3 Experimental results
Contact resistance, in both dry and wet ambients, can provide an indication of the integrity and power handling capability between the needle and the port. Higher transfer currents can alter the contact properties of the mating pair, and these changes can be monitored while recharging batteries. Long term viability can be determined by puncturing the septum multiple times and monitoring the transient changes in resistance and septum deformation. Proper testing allows for determination of both short term and long term properties of the mating pair.
Saline is often used as the carrier agent for medication. Saline can also be used to approximate the in vivo electrical conditions experienced by implantable devices. In a separate set of tests, saline was introduced into the needle lumen and the port cavity. The exterior of the port was also immersed in saline. Insertion tests, similar to those conducted in a dry environment, were conducted in this wet ambient. As shown in Fig. 7, resistances from A to C and B to D were low (less than 2 Ω), and electrical isolation was maintained from B to C and A to E (greater than 2 MΩ). This suggests that the isolation techniques used in the system are effective at isolating the conductive paths from both the medication and the surrounding environment. Additionally, no electrolysis was observed in either the needle or in the mated port during characterization.

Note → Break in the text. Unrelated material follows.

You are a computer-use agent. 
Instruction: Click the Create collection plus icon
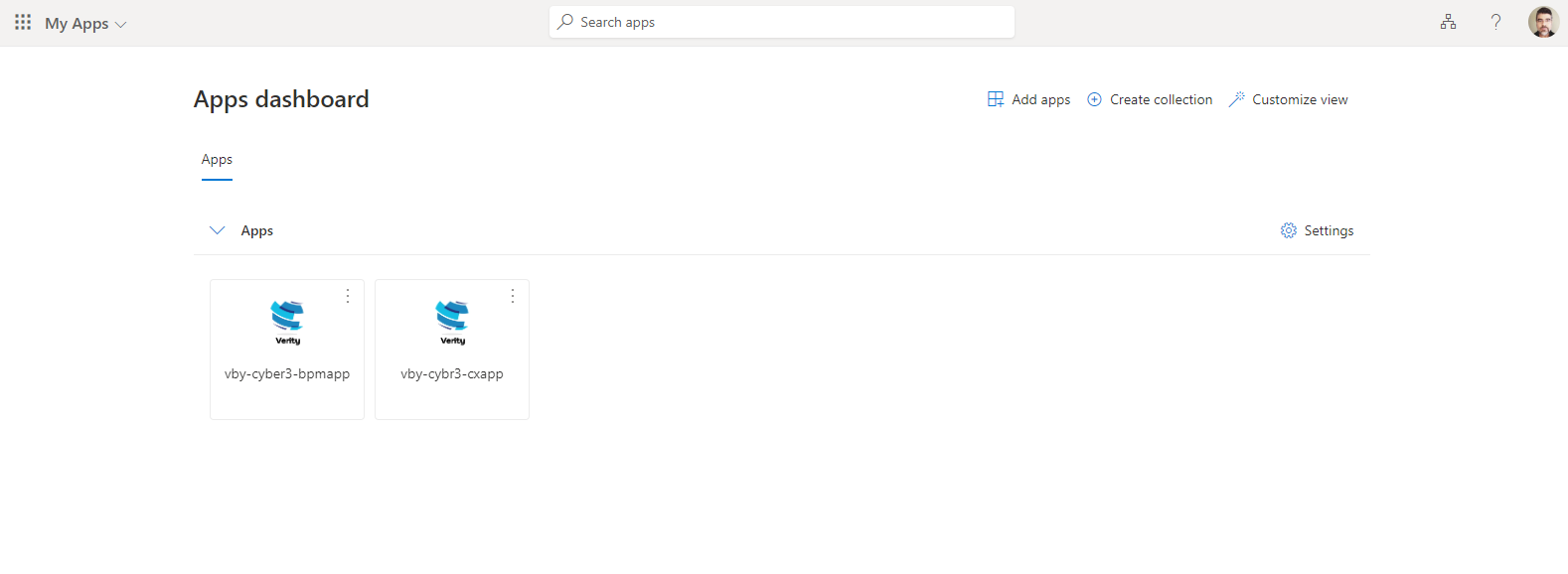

In addition to forming good electrical connections and limiting heat generation during battery recharging, this type of power transfer system needs to be reliable over many refill sessions. This is particularly true for mechanical springs because of potential plastic deformation. Typically refill sessions occur once every 6–8 weeks, and device lifetimes range from 5–8 years (Grabow et al. 2001). Assuming the device is refilled every 6 weeks for 8 years, the refill port could be punctured as many as 70 times. Puncturing the septum many times acts as an approximate simulation of the effect of accumulated refills on the springs, silicone, and device connectivity.
This effort explored a method for transferring electrical power across the needle through the refill port of an implantable drug delivery device. The method is intended for current levels up to 500 mA and voltage levels up to 3.3 V, as needed to rapidly charge batteries. The approach utilizes a longitudinally split, two pole Huber needle and a mating port with spring-loaded connections. The refill port springs self-align with the needle and make ohmic contact when the needle is fully inserted without additional alignment. The electrical contact and insulation perform well in both wet and dry ambients. The mechanical properties of the refill port remain functional for repeated needle insertions. The modest increases in temperature for even the highest current levels indicate that this recharging mechanism is promising. The possibility of recharging the battery of an implantable drug delivery device during a drug refill session could result in an implantable drug delivery device size reduction of up to 40%. With more sophisticated needle and port designs, high speed parallel data transfer may also be possible.